_Request_: Repeat everything from the line containing "Image resolution: width=415" down to the end of the material, swapping "font color" for "text color" and changing nothing else. Omit the pictures from your answer.

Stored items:
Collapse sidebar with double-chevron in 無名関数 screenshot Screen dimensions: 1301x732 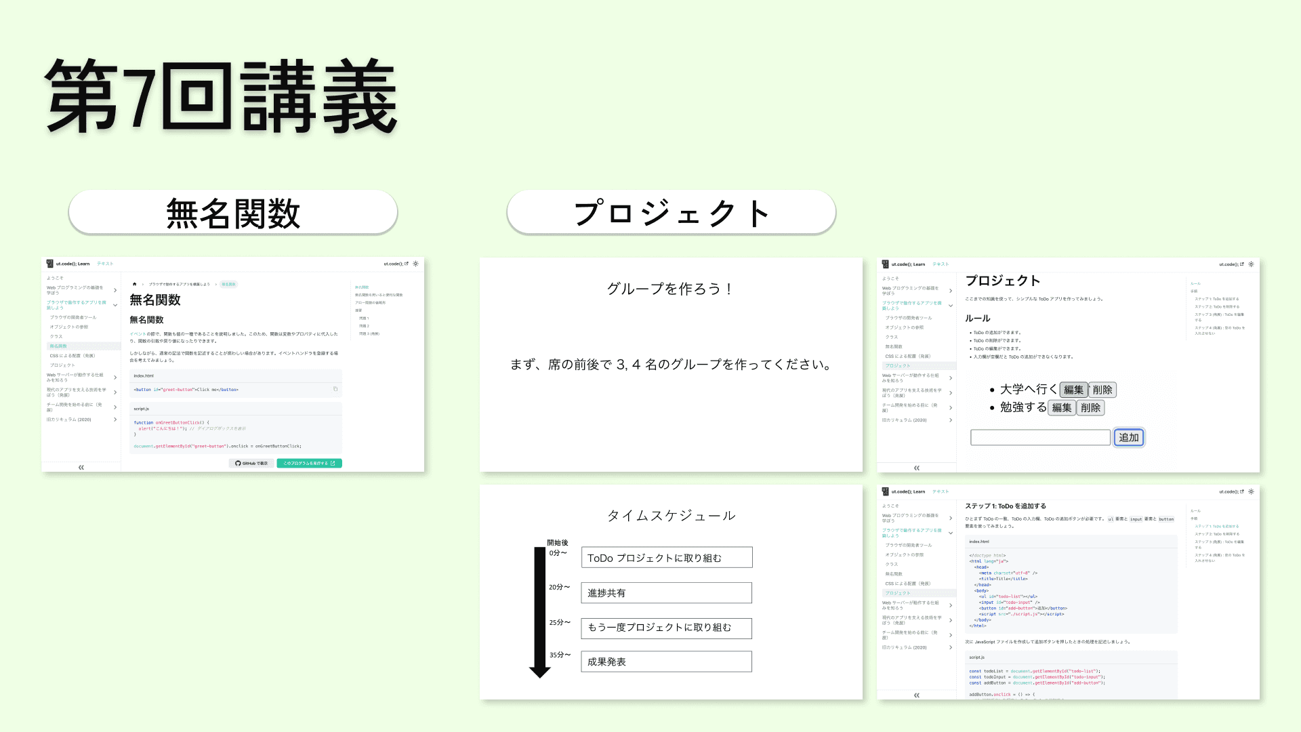[x=81, y=468]

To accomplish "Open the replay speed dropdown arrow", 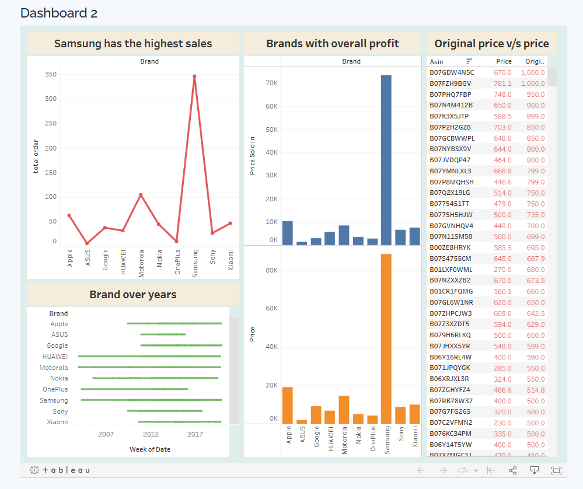I will pos(476,470).
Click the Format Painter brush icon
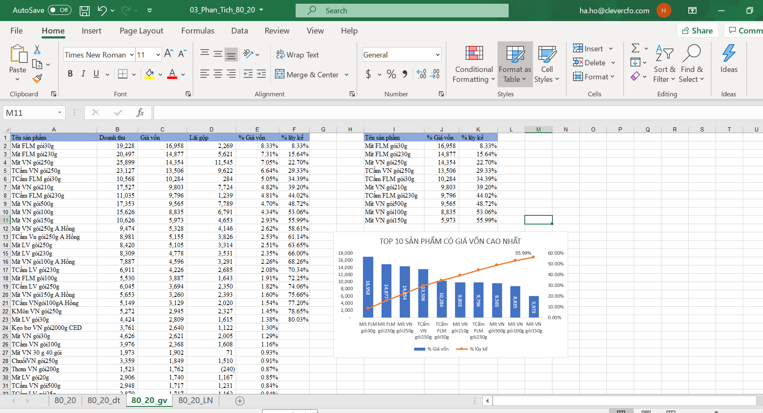This screenshot has height=413, width=763. (38, 79)
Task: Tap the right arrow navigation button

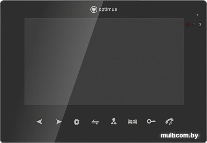Action: point(59,122)
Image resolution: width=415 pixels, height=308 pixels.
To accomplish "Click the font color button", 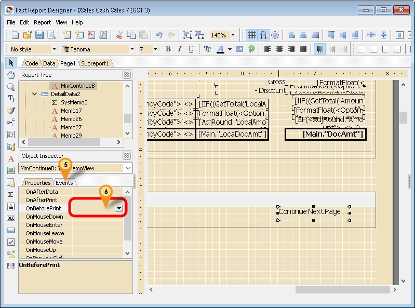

_Response to this task_:
Image resolution: width=415 pixels, height=308 pixels.
To accomplish "Click the text color button", 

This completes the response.